Torsion of the gastric sleeve is a dangerous complication that can present similarly to stricture. It occurs when the anterior and the posterior wall of the stomach are not of identical length from the lesser curvature [21]. UGI shows dilatation of the proximal part of the gastric sleeve and delayed or stopped passage of the contrast medium, while the staple line exhibits a twisted course [19]. The management of this complication is with endoscopic or surgical intervention.
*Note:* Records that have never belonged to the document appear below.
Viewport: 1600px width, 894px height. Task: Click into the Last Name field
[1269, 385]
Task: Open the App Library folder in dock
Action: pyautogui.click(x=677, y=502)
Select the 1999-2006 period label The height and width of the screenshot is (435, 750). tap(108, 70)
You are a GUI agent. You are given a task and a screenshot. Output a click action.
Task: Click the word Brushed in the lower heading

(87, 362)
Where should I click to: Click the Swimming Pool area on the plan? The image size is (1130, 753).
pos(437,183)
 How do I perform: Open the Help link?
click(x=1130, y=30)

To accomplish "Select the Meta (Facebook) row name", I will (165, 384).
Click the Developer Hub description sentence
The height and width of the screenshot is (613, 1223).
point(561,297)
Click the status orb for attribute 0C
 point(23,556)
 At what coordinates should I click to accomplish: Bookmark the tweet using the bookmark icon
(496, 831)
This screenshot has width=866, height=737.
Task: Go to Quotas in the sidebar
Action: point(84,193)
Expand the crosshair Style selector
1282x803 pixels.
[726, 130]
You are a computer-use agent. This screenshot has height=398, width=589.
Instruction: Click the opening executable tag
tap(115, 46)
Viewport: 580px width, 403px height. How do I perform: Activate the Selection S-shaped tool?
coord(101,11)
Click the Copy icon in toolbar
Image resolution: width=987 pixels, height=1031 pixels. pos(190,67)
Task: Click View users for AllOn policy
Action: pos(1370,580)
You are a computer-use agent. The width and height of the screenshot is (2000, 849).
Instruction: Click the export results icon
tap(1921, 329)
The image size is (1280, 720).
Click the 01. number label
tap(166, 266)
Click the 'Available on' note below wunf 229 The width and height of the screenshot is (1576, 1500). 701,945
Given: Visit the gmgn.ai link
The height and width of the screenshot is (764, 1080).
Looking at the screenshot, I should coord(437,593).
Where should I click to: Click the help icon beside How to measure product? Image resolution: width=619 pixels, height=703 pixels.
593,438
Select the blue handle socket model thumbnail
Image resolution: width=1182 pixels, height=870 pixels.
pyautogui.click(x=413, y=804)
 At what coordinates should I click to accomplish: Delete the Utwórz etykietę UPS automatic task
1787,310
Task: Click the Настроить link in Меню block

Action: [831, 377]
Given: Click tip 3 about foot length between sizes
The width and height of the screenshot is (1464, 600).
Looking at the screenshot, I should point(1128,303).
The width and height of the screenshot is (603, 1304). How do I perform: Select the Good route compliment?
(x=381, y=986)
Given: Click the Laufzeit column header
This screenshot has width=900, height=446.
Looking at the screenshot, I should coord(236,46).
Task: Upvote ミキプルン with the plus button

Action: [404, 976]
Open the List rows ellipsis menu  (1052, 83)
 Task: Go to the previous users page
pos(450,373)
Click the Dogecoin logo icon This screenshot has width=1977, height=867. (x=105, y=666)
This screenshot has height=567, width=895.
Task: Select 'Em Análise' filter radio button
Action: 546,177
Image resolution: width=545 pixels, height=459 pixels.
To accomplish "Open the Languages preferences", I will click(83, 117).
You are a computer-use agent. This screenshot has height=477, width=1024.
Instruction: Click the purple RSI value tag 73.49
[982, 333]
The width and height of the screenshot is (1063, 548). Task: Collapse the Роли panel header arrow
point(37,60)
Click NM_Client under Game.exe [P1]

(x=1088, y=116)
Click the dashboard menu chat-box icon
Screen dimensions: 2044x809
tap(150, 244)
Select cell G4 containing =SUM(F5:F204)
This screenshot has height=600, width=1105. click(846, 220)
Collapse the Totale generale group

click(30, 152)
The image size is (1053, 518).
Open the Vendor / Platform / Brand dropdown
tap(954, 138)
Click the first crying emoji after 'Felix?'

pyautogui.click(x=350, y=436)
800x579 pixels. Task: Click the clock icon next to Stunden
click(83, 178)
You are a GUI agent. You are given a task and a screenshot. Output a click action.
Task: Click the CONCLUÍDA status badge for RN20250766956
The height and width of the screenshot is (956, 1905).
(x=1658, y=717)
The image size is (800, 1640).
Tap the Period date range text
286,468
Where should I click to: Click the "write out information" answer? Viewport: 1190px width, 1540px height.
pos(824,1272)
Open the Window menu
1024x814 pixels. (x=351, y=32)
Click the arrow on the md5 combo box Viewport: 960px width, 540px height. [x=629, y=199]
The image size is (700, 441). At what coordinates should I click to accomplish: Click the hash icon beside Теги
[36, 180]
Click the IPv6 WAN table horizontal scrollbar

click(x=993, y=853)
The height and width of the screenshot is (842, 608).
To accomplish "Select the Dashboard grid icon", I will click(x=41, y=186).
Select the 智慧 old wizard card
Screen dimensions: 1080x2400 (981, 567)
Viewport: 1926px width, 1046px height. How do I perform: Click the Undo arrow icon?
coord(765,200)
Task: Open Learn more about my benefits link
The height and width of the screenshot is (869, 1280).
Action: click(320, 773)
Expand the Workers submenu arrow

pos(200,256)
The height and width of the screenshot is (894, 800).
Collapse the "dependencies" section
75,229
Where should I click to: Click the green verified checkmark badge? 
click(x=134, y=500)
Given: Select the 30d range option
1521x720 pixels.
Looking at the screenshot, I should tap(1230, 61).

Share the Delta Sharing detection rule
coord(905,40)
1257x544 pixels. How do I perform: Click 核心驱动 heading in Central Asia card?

Gastroesophageal reflux disease

Gastroesophageal reflux disease (GERD) is a prevalent condition in morbidly obese patients. LSG can cause exacerbation, de novo appearance or reduction of its symptoms. Most of the studies suggest surgical technique and anatomical changes of the stomach as potential cause of the appearance of gastroesophageal reflux symptoms after LSG. Alleged reasons of GERD symptoms are reduction of lower oesophageal sphincter pressure, probably due to postoperative alteration of the angle of His, and enlargement or development of hiatal hernia [36,74,75]. Another reason could be gastric remnant stenosis near incisura angularis as a result of increased gastric fundal pressure [72]. As mentioned before, a superior pouch shape of gastric sleeve predisposes to gastroesophageal reflux [16,37,38].

Dilatation

Gastric sleeve dilatation is a late complication occurring usually 2-3 years after the surgery. Gastric remnants have a tendency to extend progressively, which may lead to weight regain and may be a reason to perform revisional bariatric surgery [72,74]. A wide sleeve formation during a primary surgery is a predisposing factor for later dilatation. Other contributing factors include excessive pressure generated from consuming large meal volumes, repeated vomiting, or distal stricture of the stomach remnant [76]. Increase of gastric remnant volume and loss of its tubular shape may be observed on the UGI series [56] (Figure 8).

Figure 8

Upper gastrointestinal study. A) Early postoperative examination. B) Stomach dilatation 2 years after the surgery

/f/fulltexts/PJR/44360/PJR-86-44360-g008_min.jpg

To sum up, UGI and CT are fundamental imaging techniques after LSG. For a long time, in multiple surgical centres, UGI was performed after every operation, but following numerous studies and controversies, UGI is no longer considered to be a routine examination [23,57,59,60]. According to the ERABS protocol, a liquid diet should be initiated without conducting UGI examination only a few hours after LSG [77]. UGI’s low sensitivity in leak detection and high cumulative financial cost are perceived as significant drawbacks [57-60]. CT has a high sensitivity in leak detection and additionally visualizes other complications invisible on radiography, such as abscesses, active bleeding, or splenic infarction. UGI is still useful when functional disturbances are suspected, being very effective in the demonstration of strictures, dilatations, and abnormal passage. Gastric remnant volume calculation, performed either with UGI series or CT, is usually employed in scientific research.

Conclusions

There is no consensus on routine imaging after LSG in leak detection. Nowadays a lot of bariatric centres implement the ERABS protocol, which excludes routine use of radiological examinations in the postoperative period. If a patient experiences worrisome symptoms after the operation, CT is a method of choice in complication detection in the early postoperative period.

Conflict of interest

The authors report no conflict of interest.